— START OF EXCERPTED DATA —
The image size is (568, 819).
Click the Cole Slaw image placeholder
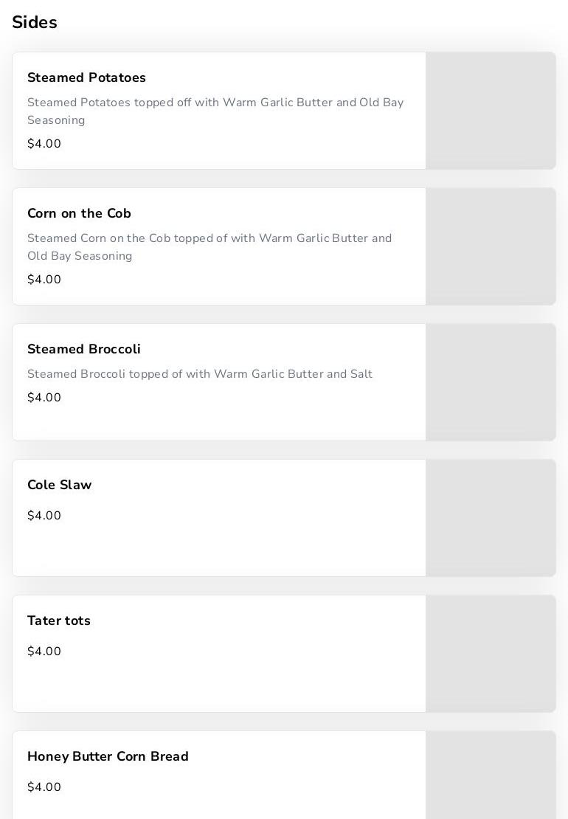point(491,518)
— END OF EXCERPTED DATA —
— START OF EXCERPTED DATA —
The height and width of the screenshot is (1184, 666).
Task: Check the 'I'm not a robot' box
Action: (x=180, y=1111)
— END OF EXCERPTED DATA —
— START OF EXCERPTED DATA —
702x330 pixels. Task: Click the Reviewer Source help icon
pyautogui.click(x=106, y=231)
— END OF EXCERPTED DATA —
YOUR OBJECTIVE >> Extract the lines starting with the one containing "The height and" and going on through the one containing "Action: (x=180, y=1111)", copying them unchanged.

ANSWER TO THE PROBLEM >>
The height and width of the screenshot is (1184, 666).
Task: Check the 'I'm not a robot' box
Action: (x=180, y=1111)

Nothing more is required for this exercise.